This state is the QCD analogus to a state studied in QED by Larkin and Ovchinnikov\cite{LO}
and Fulde and Ferrell\cite{FF}. Therefore it has been named after them {\it LOFF} state.\\
It is known that at very high density and at low temperature quark matter exhibits color superconductivity\cite{review}.
Color superconductivity is a phenomenon analogus to the {\it BCS} superconductivity of QED.
According to the {\it BCS} theory, whenever there is 
an arbitrary small attractive interaction between electrons, the Fermi sea becomes unstable
with respect to the formation of bound pairs of electrons. Indeed the creation of a Cooper pair costs
no free energy, because each electron is on its own Fermi surface.
On the other hand there is an energy gain due to the attraction
of electrons. We call $\Delta$ the binding energy of each pair with respect to the Fermi level. It is possible to
show that the most energetically favored arrangement of electrons is made of two
electrons with opposite momenta and spins. That is the condensate has spin zero and momentum zero.
This is a normal superconductor.
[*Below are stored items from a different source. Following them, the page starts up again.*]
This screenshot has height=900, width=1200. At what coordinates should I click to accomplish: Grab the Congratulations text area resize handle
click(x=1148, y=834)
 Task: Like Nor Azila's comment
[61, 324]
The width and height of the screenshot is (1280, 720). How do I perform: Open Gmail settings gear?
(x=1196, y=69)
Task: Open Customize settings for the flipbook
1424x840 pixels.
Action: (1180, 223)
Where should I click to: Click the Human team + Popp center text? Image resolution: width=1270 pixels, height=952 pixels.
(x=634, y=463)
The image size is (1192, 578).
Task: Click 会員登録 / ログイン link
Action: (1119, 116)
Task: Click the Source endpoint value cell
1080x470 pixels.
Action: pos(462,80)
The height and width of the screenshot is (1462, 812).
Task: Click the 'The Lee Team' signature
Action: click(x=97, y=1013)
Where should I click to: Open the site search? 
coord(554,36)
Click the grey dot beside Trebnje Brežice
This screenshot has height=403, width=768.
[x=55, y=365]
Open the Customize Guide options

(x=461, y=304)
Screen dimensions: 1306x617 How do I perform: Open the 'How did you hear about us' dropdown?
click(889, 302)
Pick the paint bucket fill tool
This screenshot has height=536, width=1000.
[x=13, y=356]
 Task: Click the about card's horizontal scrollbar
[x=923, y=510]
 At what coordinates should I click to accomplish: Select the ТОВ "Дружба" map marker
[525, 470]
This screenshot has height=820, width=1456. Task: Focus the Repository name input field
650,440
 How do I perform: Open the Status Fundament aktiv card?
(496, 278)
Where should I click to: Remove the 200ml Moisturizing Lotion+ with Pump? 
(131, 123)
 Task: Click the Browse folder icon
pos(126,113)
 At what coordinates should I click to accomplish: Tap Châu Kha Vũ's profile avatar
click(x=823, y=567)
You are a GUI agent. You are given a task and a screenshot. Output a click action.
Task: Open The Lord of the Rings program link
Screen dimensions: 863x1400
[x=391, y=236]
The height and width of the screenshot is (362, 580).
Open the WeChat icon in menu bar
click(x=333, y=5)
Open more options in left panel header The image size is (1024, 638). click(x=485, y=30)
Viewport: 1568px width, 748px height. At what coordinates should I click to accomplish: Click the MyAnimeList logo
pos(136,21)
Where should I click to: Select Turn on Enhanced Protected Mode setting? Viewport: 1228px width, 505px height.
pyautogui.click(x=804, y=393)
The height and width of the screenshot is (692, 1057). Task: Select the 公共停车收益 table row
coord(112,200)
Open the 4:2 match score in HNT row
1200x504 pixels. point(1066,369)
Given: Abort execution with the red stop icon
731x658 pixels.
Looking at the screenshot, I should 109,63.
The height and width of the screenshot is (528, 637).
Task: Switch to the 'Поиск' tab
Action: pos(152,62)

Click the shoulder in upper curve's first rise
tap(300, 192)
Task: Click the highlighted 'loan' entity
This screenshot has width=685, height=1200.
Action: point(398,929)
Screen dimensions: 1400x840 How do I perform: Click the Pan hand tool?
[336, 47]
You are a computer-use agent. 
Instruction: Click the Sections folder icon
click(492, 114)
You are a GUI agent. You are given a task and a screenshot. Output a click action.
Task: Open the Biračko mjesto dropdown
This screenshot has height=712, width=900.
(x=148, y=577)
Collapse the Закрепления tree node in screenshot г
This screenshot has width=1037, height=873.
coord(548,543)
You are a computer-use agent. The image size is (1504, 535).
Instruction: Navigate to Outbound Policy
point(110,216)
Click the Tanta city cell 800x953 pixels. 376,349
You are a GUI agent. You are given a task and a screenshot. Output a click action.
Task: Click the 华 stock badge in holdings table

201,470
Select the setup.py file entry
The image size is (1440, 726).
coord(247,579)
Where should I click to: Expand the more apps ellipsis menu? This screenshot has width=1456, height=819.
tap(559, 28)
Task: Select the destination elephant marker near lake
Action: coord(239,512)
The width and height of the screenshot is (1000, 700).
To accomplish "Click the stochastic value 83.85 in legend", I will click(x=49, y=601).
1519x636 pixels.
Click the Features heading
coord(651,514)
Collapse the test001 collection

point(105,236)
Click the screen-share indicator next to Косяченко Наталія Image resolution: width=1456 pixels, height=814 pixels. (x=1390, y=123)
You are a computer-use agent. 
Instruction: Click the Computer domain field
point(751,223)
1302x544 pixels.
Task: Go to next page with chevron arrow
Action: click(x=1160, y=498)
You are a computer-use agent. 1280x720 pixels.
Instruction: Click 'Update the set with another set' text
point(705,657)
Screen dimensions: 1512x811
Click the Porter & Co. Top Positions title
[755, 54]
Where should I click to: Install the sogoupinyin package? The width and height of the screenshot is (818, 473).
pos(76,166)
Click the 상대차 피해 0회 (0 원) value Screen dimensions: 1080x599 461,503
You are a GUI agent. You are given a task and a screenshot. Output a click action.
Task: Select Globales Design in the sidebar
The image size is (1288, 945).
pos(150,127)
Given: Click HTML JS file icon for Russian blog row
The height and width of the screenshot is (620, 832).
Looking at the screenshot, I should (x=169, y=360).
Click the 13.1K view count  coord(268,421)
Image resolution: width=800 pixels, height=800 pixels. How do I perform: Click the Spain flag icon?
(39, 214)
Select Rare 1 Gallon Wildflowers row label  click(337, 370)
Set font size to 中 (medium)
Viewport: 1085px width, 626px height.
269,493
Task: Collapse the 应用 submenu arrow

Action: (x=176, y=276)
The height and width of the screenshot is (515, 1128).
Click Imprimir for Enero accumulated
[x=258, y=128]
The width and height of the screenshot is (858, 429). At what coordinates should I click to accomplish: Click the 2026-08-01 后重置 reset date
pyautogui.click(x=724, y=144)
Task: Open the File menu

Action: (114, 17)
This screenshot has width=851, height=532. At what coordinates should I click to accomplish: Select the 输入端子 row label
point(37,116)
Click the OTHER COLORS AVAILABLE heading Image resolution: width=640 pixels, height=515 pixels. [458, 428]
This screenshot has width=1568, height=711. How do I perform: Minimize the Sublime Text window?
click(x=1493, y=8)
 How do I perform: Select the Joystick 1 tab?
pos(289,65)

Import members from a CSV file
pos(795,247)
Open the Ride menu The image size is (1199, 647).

Now let us see what is a {\it LOFF} superconductor.

\section{{\it LOFF} phase in QED}
Let us consider a system made of a ferromagnetic alloy containing paramagnetic impurities.
In first approximation the action of the impurities on the electrons may be viewed as a constant self-consistent exchange
field. Due to this field the Fermi surfaces of up and down electrons
(with respect to the direction of polarization of the medium) split, see figure (\ref{fig:1}).
The half-separation of the Fermi surfaces will be\cite{LO}
\be
I=N S a ~,
\label{I}\ee
where $N$ is the concentration of impurities, $S$ is their spin and $a$ is the integral of the exchange potential.
To determine the energetically favored state we have to compare the
{\it BCS} free energy with the free energy of the unpaired state. One has\cite{LO}:
\be 
F_{{\it BCS}}-F_{free} \propto I^2 - \Delta^2/2 ~. 
\label{energy}\ee
Therefore for $I > \Delta/\sqrt 2 $ the {\it BCS} state is no more energetically favorite.
For $I=\Delta/\sqrt 2 $ one expects that a first order phase transition
takes place from the {\it BCS} to the normal state. Or at least this is what one should naively
expect.
\begin{figure}[t]
\begin{center}
\vskip.6cm\epsfxsize=6truecm
\centerline{\epsffile{loff33.eps}}
 \vskip1cm\noindent 
% { Fig. 1}
%{Gluon self energy diagrams; in both a) and b) dotted lines
%represent gluon fields and full lines are  the fermion
%propagators; b) is the tadpole diagram.}
%\epsfxsize=20pc % will enlarge or reduce the postscript figures based on the xsize
%\epsfbox{loff3.eps} % postscript image file name
\caption{Fermi surfaces of down (d) and up (u) electrons (quarks). Black dots are electrons (quarks).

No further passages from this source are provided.